Opinion

Krause: The week that was

There used to be a satirical week-in-review show 50 or so years ago (who’s counting?) called “That Was The Week That Was,” which was a forerunner of sorts to the likes of John Oliver’s “Last Week Tonight.”

(Lot of “weeks” in that last paragraph, but, like the word “banana,” there aren’t many other words to describe specific seven-day periods except “specific seven-day periods.” I know that’s kind of weak, but so be it).

In the spirit (though certainly not the sarcastic and scatological humor) of the aforementioned Mr. Oliver, here is a recap of the last seven days, nationally and personally.

Things got pretty interesting in Boston last Tuesday when judge Richard Sinnott ignored Suffolk District Attorney Rachael Rollins’ decision not to prosecute a handful of protesters arrested during the Aug. 31 “Straight Pride Parade,” feeling the charges didn’t rise to the level of putting people with spotless records into the system.

Now, to back up a bit, if anyone can tell me what these “straights” had to complain about, I’m listening. Nobody’s calling them names, or harassing them unduly, or doing all those other swell things that the LGBTQ population endures daily.

But OK. It’s a free country. Go right ahead and demonstrate. And those who — like me — felt that the parade was a convenient ruse to stage a “March of the Trumpets” had a right to react in kind.

What made me laugh, though, was the protesters outdrew the “straights.” Too many straights saw through this ruse and stayed home, I guess. Meanwhile, those angered by the gall of people to claim victimhood when — at least on this issue — they have skated through life unscathed made sure they made their feelings known.

You can argue about Rollins’ decision to winnow out the needless prosecution of low-level cases. There are arguments for either side. But that’s her prerogative, and a state supreme court judge backed her up Monday.

But Sinnott outdid himself Wednesday when he locked up a defense attorney for four hours because, according to him, she talked condescendingly to him. Boo hoo. She was defending her client. 

These are adversarial situations, you know? Things are going to get testy. If there’s such a thing as an adult in the room, that person would be the judge.

But when hizzoner acts like a child, the system goes to h-e-double-hockey-sticks in a handbasket.

Now that Massachusetts jurisprudence has taken a step back, let’s move on.

Let’s talk about my life. A midweek doctor’s appointment brought the news that my blood pressure, while not off the charts, is a tad on the high side. Well, more than a tad, I guess I would say.

(Records from a data collection)
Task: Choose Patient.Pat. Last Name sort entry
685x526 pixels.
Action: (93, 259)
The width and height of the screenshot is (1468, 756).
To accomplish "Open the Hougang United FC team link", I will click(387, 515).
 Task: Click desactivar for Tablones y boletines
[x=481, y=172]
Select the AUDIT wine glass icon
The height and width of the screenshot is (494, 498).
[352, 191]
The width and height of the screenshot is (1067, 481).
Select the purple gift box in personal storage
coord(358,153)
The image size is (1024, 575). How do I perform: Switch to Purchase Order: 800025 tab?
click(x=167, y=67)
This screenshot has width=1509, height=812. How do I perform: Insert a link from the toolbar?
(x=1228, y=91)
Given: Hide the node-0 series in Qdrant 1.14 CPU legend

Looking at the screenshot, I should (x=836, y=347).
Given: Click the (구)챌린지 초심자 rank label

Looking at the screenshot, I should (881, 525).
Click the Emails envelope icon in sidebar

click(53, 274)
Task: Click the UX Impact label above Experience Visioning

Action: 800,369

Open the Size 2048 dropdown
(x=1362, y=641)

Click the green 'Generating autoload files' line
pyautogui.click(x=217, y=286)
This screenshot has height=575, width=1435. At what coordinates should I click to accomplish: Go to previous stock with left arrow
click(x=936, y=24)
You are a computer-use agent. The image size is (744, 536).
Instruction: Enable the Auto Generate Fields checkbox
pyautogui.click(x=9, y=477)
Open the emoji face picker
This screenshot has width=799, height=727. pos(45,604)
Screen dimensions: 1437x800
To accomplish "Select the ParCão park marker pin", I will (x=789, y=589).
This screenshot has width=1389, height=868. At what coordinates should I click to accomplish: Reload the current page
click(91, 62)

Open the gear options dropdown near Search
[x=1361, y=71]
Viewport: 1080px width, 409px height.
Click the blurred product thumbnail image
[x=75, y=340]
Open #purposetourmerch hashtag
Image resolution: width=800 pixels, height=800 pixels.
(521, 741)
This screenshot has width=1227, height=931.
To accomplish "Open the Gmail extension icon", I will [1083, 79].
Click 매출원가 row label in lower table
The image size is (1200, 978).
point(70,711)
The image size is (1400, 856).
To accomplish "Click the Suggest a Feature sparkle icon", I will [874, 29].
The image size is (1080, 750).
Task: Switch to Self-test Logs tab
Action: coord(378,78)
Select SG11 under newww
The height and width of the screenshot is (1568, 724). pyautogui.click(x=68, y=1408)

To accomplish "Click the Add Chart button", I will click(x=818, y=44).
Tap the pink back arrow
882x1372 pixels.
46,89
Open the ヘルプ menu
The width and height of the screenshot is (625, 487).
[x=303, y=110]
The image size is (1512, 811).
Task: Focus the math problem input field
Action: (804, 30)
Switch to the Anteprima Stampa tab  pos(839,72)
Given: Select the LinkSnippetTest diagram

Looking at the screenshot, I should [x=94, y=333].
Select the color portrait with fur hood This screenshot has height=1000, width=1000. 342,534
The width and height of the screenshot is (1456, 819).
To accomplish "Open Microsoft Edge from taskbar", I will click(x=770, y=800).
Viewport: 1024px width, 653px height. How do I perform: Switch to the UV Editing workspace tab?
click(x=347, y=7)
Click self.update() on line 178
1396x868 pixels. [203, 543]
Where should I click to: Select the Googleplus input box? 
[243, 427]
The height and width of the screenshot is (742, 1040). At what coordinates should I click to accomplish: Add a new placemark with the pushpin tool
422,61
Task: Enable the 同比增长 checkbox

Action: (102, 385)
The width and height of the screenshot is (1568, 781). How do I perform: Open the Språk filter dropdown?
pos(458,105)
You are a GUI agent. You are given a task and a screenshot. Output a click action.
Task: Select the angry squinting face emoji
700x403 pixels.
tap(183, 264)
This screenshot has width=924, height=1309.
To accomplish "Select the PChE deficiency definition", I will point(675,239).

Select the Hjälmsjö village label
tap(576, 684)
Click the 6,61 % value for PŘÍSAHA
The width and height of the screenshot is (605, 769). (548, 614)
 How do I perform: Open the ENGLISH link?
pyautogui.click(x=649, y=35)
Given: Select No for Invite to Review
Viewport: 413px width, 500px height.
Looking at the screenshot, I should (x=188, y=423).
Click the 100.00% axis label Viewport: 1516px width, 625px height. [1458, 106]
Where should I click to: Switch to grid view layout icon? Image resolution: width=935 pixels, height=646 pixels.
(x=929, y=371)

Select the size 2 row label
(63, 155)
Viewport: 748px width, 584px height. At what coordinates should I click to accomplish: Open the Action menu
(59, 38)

**Instruction:** From the column about the week that was, copy the stretch from "These are adversarial" through "be the judge.", word for word. The records have no connection to the text.

**Response to the task:**
These are adversarial situations, you know? Things are going to get testy. If there’s such a thing as an adult in the room, that person would be the judge.